News & Events

Drug firms’ manufactured buzz

NO ONE minds much when a champion athlete or Hollywood star uses a ghostwriter. But what if the ghostwriter is writing under the name of a renowned medical researcher and getting paid by the pharmaceutical firm whose new drug the researcher is extolling?

This form of ghostwriting is all too common in the promotion of drugs in the dog-eat-dog world of pharmaceutical blockbusters. Now, Senator Charles Grassley of Iowa, a medical-ethics watchdog, is putting pressure on the National Institutes of Health to do all it can to curb the practice. All medical schools should forbid their personnel from lending their names, and the universities’ prestige, to medical journal articles they did not have a meaningful role in creating. Boston University, Tufts, and Harvard have such policies.

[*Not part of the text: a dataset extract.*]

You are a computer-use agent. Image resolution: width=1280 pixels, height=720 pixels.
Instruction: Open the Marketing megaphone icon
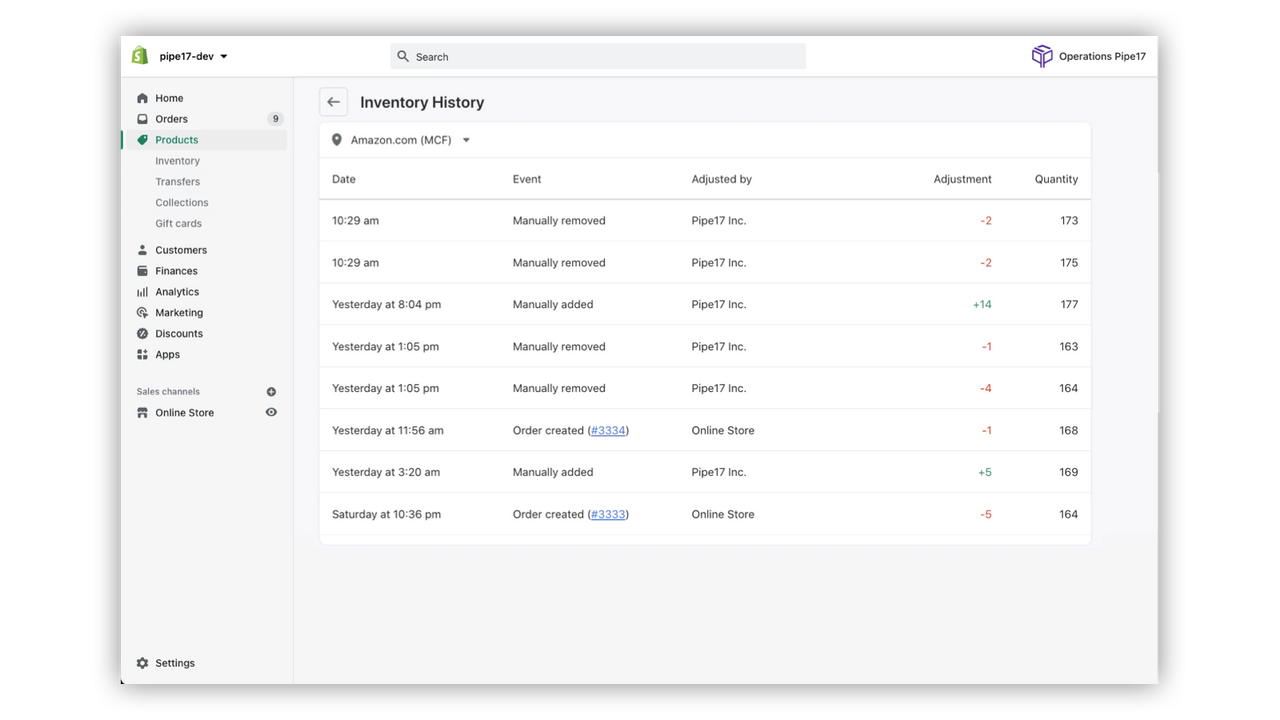(143, 312)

By the same token, medical journals should follow the lead of the International Committee of Medical Journal Editors and insist that authors actually write the articles that bear their name or participate in the research described.

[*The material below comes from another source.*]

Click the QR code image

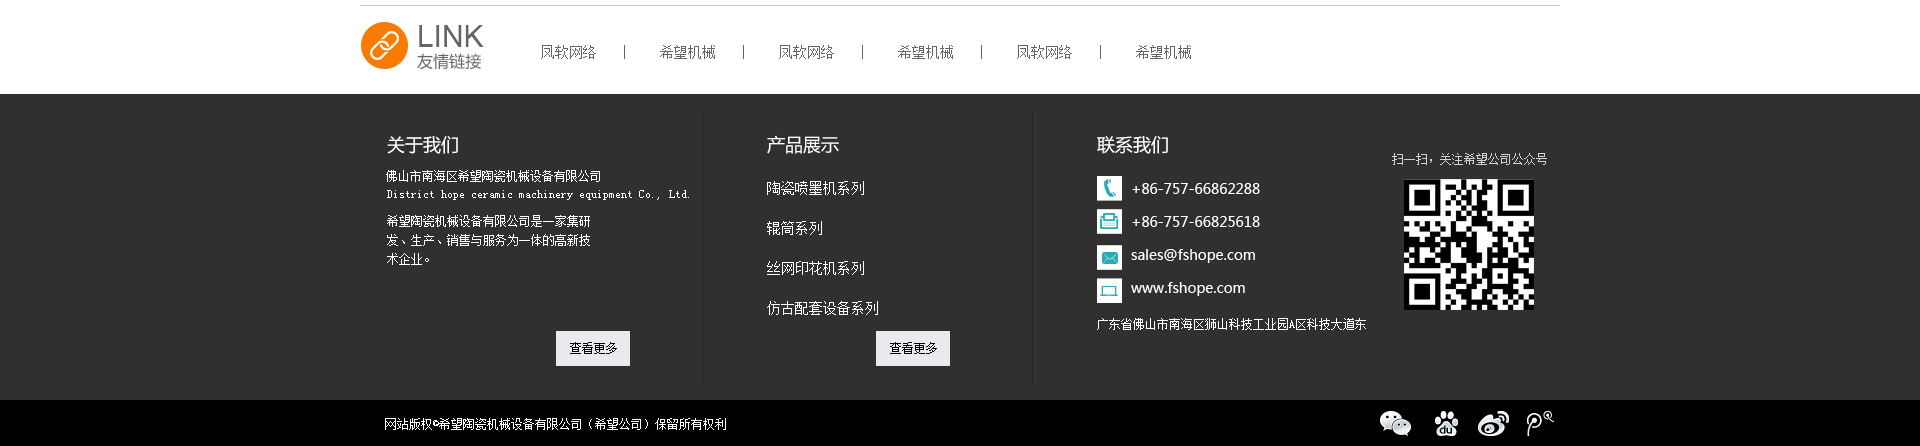pos(1468,245)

The most recent revelation of a drug company using this technique to promote a product involves GlaxoSmithKline’s antidepressant Paxil. According to the Associated Press, lawyers in a personal-injury and wrongful death suit against the company have an internal Glaxo memo with instructions for its salespeople to approach physicians and offer to help them write and publish articles describing the positive experiences their patients have had in taking Paxil.